Why it’s important
Splitting our dataset into training, validation, and test datasets is vital for ensuring a generalised model that is not overfitted to the problem. By hiding records from the model, we can be sure that a model has understood the patterns within the data and has learnt what to look for. By splitting the data into 3 parts, we can assess performance at multiple stages and feel confident we have identified the most accurate model.
Types of dataset splits
Each of the following dataset splits is a sample of the population dataset. Samples should always be as representative of the population as possible, with minimum bias. Let’s look at the purpose of each dataset:
Train dataset – This split is used to train the model. This is the data that the model sees, and where it learns patterns and relationships from.
Validation dataset – This split is used when comparing the performance of a given model, across different hyperparameter permutations. We are checking here to see how well it has learnt the patterns and relationships from the ‘train’ dataset. This split is re-used when tuning a model and tweaking its hyperparameters. The model sees this data, but does not learn from it.

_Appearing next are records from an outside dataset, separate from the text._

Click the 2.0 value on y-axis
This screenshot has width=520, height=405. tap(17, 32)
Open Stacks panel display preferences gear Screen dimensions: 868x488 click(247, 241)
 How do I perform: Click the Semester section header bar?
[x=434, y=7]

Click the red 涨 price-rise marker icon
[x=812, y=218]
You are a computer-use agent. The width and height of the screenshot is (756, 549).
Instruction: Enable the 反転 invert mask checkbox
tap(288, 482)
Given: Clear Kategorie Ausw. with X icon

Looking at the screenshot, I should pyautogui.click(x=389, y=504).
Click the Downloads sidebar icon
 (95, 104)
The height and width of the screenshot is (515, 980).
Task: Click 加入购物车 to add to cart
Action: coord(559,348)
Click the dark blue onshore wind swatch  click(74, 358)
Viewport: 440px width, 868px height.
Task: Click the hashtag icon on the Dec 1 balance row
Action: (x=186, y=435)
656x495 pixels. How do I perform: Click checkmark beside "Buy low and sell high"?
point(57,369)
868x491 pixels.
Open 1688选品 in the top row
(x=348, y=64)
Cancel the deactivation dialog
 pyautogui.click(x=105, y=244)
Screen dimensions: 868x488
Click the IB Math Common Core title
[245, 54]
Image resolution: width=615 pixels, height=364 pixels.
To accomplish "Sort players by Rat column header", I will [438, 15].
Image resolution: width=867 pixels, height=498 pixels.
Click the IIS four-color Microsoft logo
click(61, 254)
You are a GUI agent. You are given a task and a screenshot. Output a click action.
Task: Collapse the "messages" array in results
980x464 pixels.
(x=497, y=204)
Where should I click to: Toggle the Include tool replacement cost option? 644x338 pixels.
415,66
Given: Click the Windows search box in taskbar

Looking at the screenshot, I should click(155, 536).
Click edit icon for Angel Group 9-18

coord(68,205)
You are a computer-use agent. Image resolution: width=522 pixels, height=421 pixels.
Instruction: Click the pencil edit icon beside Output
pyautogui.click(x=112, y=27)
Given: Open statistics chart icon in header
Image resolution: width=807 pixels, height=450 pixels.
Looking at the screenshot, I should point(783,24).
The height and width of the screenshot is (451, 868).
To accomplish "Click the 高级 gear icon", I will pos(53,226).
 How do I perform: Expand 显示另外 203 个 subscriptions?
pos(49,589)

Test dataset – This split is used to test the performance of multiple finalised models. Here we are assessing which of the tuned models has learnt the patterns and relationships of the data the best. As this is the final step in deciding which model to use, the test set is often curated, ensuring it accurately covers all variances within the population. Again, models only see this data, but do not learn from it.
How to split the data
Now that we are familiar with the types of dataset splits, the next step is to decide what proportion of the population should be assigned to each split.
Typically we would split train, validation, and test as 60%, 20%, and 20%, but this can be adjusted. If we have a simple model with few hyper-parameters, the validation data can be shrunk. Similarly, if we are working with big data (1m+ records), it’s reasonable to reduce both validation and test datasets, provided they continue to cover the variance of the population.
It is also common to use cross-validation, which works well when the population dataset is small. This iteratively trains and validates the model on different “folds” within the training data, that alternate between use as training and validation splits.
There are automated ways of performing a simple train/test split, and cross-validation in sklearn that you can read about here.
Splitting the dataset is a necessary process in the majority of model development projects. We have learnt about why it’s important, the different splits and their purposes, and how we perform the split.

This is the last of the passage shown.